Семья - это дети. Маркс обожает детей. Надо их накормить, одеть, обуть, а денег нет. Издатели многих газет отказываются печатать работы Маркса, ненавидя его революционные идеи, боясь их. Напечатанное оплачивается с опозданием и так скудно, что случаются дни, когда Маркс не имеет возможности выйти из дома, потому что его одежда заложена в ломбарде.

... - Но даже в самые ужасные минуты Маркс не терял веры в будущее, сохранял живой юмор, шутил. Большое дело, Надюша, юмор, смех, шутка, заканчивая набросок завтрашней беседы в классе, сказал Владимир Ильич. Присяжных шутников недолюбливаю, сочинят шутку и первыми сами хохочут. Юмор Маркса - щит против пошлости, скучности, уныния. Нам нельзя быть унылыми...

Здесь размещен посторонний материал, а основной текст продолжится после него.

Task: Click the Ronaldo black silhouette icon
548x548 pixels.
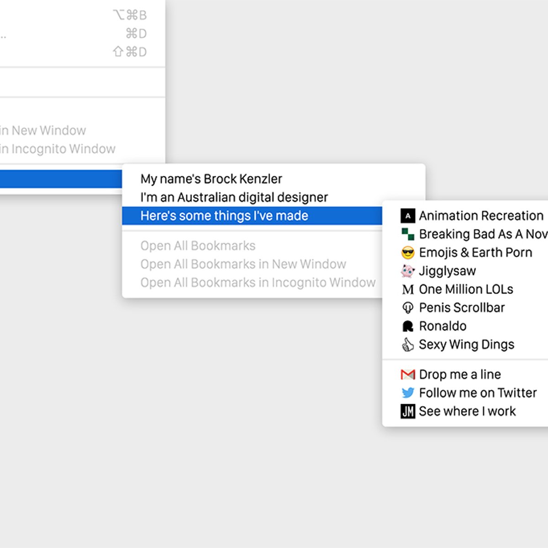Action: (x=407, y=326)
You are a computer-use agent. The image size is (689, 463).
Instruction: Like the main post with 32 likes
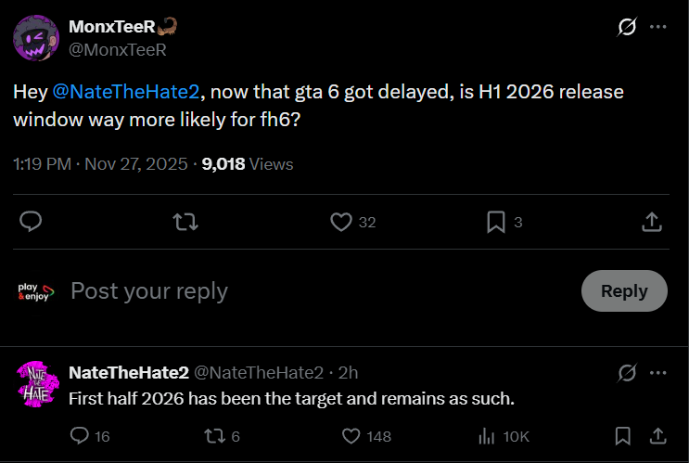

Они поздно вечером возвращались домой. Усеянное звездами небо раскинулось над заснувшим Лонжюмо. Соловьиные хоры гремели у реки в чащобе кустарников. Что-то шуршало, шепталось, посвистывало в пахучих травах лугов: там шла невидимая людскому глазу таинственная жизнь ночи.

7

У Жюстена каникулы. С утра мальчишечий народ Лонжюмо собирается в стаи, как птенцы, когда те, расправив крылышки, выпархивают из гнезда, пробуя силы, радуясь чуду полета.

- Эй, Касе-Ку, купаться!

- Эй, Касе-Ку, на луг за цветами! В замке, может быть, купят, заработаем несколько су.

Невдалеке от Лонжюмо в надменном одиночестве высится замок, обнесенный чугунной решеткой, прутья которой похожи на пики. За решеткой сад с клумбами и дорожками, усыпанными гравием; аллеи парка тенисты под раскидистыми кронами стройных платанов. Деревенским ребятам за решетку вход воспрещен. Но может быть, господам из замка придутся по вкусу луговые цветы?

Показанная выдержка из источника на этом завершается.